Knowledge
The combined result of people's experience, their values and beliefs, the surrounding context, and their intuition and insights, which they use to interpret and understand new situations and information.
Key Points
- Goes beyond data and information by adding meaning through experience and context.
- Includes tacit elements (intuition, beliefs, insights) and explicit elements (documented facts).
- Enables sound judgment, decision making, and problem solving on projects.
- Develops over time and spreads through learning, reflection, and sharing (e.g., lessons learned).
Example
A project manager reviews a rise in defects.

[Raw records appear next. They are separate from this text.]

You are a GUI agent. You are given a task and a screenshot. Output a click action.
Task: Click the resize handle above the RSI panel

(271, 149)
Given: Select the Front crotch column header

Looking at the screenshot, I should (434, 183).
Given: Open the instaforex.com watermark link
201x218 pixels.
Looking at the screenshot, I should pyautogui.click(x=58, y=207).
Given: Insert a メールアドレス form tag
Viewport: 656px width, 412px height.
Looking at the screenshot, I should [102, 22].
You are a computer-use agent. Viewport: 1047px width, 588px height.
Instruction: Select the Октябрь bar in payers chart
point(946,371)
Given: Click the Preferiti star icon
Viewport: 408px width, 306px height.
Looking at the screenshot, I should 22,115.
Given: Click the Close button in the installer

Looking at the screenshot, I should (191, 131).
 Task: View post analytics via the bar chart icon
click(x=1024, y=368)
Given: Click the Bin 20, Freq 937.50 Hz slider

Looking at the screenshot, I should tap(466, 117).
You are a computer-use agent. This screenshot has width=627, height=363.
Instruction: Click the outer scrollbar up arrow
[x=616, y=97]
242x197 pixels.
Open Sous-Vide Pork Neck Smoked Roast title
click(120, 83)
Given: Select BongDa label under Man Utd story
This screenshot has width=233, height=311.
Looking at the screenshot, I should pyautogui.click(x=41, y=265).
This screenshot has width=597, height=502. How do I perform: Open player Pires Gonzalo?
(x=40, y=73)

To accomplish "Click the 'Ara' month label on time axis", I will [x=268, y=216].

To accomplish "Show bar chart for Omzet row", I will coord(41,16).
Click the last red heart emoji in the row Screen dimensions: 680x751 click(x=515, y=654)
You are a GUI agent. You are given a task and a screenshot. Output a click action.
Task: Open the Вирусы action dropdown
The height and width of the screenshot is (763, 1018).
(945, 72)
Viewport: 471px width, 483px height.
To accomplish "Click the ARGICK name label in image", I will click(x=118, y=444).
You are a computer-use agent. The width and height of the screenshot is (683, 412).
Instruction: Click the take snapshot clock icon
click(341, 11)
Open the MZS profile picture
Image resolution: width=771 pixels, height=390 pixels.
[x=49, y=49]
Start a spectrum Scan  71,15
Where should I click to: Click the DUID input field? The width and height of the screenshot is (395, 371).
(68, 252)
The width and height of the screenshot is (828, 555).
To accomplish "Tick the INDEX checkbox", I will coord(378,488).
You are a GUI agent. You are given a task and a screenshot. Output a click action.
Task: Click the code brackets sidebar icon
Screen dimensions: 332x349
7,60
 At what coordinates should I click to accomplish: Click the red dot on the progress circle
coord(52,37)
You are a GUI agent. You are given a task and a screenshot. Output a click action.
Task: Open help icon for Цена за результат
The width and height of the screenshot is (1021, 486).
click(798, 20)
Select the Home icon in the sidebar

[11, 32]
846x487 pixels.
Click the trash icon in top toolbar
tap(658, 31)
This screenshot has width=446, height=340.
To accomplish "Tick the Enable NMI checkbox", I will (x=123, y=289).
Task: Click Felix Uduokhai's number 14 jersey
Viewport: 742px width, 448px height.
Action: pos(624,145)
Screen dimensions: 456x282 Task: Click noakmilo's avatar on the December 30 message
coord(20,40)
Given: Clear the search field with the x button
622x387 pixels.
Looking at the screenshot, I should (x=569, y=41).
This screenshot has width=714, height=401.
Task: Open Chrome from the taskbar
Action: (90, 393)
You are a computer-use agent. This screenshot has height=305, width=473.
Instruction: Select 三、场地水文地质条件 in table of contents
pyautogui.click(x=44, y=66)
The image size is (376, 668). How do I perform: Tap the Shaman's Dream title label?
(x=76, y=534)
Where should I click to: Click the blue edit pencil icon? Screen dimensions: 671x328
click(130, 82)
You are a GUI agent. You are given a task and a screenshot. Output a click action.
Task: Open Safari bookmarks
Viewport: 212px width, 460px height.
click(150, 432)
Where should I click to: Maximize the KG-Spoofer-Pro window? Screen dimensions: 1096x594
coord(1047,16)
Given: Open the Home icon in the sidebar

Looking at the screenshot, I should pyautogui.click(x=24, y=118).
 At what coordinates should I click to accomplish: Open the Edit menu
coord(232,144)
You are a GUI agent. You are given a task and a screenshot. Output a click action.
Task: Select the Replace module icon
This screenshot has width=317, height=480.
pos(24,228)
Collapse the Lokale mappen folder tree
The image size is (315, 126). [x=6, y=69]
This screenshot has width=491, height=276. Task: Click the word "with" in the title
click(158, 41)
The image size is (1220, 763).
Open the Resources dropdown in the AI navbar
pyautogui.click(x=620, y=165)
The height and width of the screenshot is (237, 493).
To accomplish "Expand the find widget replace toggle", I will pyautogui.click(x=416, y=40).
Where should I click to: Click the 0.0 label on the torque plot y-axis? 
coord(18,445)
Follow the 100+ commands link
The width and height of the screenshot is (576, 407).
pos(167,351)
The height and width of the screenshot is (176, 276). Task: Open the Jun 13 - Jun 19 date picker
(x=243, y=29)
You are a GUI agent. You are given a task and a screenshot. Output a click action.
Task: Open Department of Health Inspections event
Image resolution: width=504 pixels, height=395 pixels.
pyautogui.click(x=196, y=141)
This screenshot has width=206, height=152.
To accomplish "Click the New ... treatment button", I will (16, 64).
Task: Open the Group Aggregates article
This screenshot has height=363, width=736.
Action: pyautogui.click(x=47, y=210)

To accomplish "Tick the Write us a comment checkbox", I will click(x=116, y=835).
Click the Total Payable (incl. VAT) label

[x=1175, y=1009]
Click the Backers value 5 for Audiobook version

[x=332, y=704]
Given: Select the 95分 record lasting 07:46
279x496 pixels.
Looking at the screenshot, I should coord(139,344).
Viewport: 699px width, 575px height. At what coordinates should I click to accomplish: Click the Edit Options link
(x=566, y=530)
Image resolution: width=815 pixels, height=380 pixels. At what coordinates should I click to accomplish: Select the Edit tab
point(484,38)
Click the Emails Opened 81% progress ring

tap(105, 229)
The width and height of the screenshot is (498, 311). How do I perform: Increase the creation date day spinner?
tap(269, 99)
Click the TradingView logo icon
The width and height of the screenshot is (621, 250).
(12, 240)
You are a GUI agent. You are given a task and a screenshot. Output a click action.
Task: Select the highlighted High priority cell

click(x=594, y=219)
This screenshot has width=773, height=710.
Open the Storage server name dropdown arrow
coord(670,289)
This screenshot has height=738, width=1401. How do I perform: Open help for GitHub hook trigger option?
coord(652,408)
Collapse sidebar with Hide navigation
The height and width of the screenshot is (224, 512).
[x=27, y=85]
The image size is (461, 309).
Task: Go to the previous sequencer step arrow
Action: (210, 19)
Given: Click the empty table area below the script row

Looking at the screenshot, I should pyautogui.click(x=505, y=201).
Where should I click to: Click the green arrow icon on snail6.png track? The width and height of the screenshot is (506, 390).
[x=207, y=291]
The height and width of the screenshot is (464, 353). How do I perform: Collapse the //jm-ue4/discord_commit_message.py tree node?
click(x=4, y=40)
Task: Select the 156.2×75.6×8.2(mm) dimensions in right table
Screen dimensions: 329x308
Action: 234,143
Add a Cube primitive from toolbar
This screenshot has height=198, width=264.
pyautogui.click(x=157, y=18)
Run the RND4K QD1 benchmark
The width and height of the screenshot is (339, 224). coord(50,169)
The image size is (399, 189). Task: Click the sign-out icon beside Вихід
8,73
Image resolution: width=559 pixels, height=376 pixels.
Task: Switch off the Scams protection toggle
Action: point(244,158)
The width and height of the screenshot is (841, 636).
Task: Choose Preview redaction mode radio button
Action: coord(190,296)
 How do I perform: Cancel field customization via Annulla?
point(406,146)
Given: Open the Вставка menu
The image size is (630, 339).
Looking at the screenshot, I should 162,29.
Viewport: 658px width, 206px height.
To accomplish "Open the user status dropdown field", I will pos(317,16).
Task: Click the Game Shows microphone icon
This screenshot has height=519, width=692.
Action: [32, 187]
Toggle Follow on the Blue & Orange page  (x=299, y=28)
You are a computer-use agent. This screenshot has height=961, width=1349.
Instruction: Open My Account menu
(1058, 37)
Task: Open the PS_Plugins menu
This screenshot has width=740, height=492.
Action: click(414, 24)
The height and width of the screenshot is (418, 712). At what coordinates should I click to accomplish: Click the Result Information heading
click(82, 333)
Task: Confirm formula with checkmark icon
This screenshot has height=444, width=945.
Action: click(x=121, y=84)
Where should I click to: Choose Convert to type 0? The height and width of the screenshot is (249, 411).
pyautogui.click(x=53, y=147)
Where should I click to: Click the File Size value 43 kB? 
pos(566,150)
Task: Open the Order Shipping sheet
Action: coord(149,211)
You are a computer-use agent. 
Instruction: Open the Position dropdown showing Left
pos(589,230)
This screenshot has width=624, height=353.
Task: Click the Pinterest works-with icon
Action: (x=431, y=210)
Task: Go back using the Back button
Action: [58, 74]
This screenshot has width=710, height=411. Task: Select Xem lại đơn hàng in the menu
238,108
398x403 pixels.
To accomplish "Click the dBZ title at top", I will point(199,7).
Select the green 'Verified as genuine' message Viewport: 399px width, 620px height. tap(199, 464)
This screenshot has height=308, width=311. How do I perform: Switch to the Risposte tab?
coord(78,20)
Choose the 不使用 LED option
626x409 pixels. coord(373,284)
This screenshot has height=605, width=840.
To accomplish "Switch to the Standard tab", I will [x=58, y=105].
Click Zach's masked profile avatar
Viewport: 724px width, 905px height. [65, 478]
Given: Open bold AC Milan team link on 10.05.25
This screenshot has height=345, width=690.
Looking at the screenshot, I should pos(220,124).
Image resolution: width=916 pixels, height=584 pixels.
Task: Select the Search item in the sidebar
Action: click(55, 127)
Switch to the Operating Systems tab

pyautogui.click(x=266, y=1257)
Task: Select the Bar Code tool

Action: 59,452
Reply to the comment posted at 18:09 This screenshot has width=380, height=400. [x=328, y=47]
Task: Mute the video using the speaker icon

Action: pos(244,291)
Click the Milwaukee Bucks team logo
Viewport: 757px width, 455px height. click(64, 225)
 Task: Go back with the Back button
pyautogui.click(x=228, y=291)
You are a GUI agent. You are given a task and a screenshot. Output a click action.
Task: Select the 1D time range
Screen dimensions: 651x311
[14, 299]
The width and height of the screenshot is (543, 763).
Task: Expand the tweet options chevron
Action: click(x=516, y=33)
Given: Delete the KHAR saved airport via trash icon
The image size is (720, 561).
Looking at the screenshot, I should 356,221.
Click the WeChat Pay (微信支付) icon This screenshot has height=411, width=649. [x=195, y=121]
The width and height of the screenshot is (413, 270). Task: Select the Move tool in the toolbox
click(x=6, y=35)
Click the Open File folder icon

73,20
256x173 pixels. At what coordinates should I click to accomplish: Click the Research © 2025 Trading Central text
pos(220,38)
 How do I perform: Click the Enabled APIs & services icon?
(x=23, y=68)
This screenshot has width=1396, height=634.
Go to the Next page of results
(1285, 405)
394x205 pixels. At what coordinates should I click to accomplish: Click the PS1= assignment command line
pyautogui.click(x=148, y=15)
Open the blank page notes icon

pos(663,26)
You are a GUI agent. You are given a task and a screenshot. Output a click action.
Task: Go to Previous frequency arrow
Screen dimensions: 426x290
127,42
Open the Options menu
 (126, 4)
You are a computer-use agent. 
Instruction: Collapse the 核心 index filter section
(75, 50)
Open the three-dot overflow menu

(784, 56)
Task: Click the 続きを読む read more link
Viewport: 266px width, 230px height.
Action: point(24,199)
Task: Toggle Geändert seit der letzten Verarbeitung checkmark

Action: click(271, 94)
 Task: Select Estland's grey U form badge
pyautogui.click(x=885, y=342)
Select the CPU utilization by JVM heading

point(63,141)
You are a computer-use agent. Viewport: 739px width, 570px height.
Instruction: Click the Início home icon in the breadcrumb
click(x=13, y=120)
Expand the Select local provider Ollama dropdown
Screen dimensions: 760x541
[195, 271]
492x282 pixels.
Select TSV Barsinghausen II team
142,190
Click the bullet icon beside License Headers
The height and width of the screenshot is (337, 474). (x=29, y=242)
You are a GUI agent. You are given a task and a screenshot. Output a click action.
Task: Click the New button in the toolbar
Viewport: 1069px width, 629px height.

Drawing on prior experience, an understanding of recent team turnover, the organization's culture, and lessons learned, the PM concludes onboarding gaps are the root cause and implements targeted training and pairing to reduce defects.
PMP Example Question
Which option best represents knowledge in a project context?
- A weekly dashboard listing defect counts by module
- A PM's conclusion that a spike in defects is linked to recent staffing changes and inadequate onboarding, leading to a training plan
- Raw test results exported from the QA tool
- The configuration management plan stored in the repository
Correct Answer: B — Knowledge, applied experience, context, and insight to interpret information
Explanation: Option B shows the use of experience, context, and intuition to interpret information and decide on action, which is the essence of knowledge.